In an article published in the Pall Mall Gazette in 1888, Shaw described his journey by train and then on foot from Farnham Station.
“London was clean, fresh and dry, as I made my way to Waterloo after rising at the unnatural hour of seven on Sunday morning. Opening a book, I took care not to look out of the window between stations until, after traversing a huge cemetery (Brookwood) and a huge camp (Aldershot), we reached Farnham.
“As usual in the country, it was raining heavily. I asked my way to Tilford, and was told to go straight on for four miles or so. As I had brought nothing that could hurt Salt’s feelings by betraying my mistrust of his rustic paradise, I was without an umbrella; and the paradise, of course, took the fullest advantage of the omission.

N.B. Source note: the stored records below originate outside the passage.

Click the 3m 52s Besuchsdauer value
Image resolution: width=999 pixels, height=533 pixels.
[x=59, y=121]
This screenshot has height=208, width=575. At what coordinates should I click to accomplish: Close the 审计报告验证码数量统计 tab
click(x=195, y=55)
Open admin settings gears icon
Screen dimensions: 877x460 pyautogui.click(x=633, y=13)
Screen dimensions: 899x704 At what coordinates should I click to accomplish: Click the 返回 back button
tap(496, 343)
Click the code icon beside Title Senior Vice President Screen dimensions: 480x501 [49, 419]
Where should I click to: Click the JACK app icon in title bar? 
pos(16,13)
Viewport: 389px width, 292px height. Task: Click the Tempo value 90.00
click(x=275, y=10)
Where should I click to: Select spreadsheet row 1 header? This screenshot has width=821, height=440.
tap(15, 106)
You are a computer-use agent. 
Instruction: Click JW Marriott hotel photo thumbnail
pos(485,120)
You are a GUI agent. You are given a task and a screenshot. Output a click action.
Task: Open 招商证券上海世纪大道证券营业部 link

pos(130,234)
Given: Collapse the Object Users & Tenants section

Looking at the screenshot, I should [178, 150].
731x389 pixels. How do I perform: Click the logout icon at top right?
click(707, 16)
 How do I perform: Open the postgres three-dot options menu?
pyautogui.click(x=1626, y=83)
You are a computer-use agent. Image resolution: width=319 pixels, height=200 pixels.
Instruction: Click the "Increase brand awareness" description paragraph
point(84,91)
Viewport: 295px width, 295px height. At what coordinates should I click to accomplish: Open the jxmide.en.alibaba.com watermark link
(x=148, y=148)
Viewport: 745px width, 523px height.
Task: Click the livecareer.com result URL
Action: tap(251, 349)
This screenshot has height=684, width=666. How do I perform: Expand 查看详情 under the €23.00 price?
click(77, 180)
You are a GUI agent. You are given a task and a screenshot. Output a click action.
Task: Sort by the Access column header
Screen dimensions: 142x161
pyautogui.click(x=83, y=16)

“I do not know what the downs of the South Coast may be; but I can vouch for the ups and downs as far as the Surrey roads are concerned… I trudged uphill on my toes and pounded downhill on my heels, making at each step an oozy quagmire full of liquid gamboge. As the land-space grew less human, the rain came down faster, reducing my book to pulp and transferring the red of the cover to my saturated grey jacket…
“I looked down at my clinging knees, and instantly discharged a pint of black dye and rainwater over them from my hat brim. At this I laughed, much as criminals broken on the wheel laughed at the second stroke. A mile or two more of treadmill and gamboge churning, and I came to the outposts of a village, with a river… spanned by a bridge constructed on the principle of the Gothic arch, so as to extort from horses the maximum of effort both when drawing carts up one side, and preventing the carts from overrunning them when slipping precipitously down the other…I need not describe my walk back to Farnham after dinner. It rained all the way…
“Should my experience serve to warn any tempted Londoner against too high an estimate of the vernal delights of the Surrey hills, it will perhaps not have been wasted.”
Henry Salt was born on September 20th, 1851. He was an influential English writer and campaigner for social reform in the fields of prisons, schools, economic institutions and the treatment of animals.
Salt was also well-known as a literary critic, biographer, classical scholar and naturalist. In addition he was a noted antivivisectionist and pacifist. It was due to his abhorrence of seeing other masters at Eton eating meat that he became a vegetarian and at Tilford he and Kate grew all their own vegetables and lived on the proceeds of his writing.
The son of an army Colonel, Salt was born in India but was brought back to England when he was a year old. He was educated at Eton College and graduated from Cambridge University in 1875 then returned to Eton as a schoolmaster to teach classics. He remained at Eton until 1884 when, in addition to the dislike of his colleagues’ eating habits he also despised the reliance of them on servants, persuading him to leave and concentrate on his writing.
His first of more than 40 books was A Plea for Vegetarianism which was published by the Vegetarian Society in 1886. Other works included an acclaimed biography, in 1890, of the philosopher, Henry David Thoreau. These two interests later led to a friendship with Mahatma Gandhi.
In 1891, Salt formed the Humanitarian League. Its objectives included the banning of hunting as a sport (in this respect it can be regarded as a forerunner of the League Against Cruel Sports). Henry Salt died on April 19th, 1939. Although only eight of his 88 years of life were spent in Tilford the books which he wrote while living there (including A Plea for Vegetarianism and his biography of Thoreau) plus the formation during that time of the Humanitarian League may suggest that Salt was a man who should receive more kudos in this area than he has done up to now.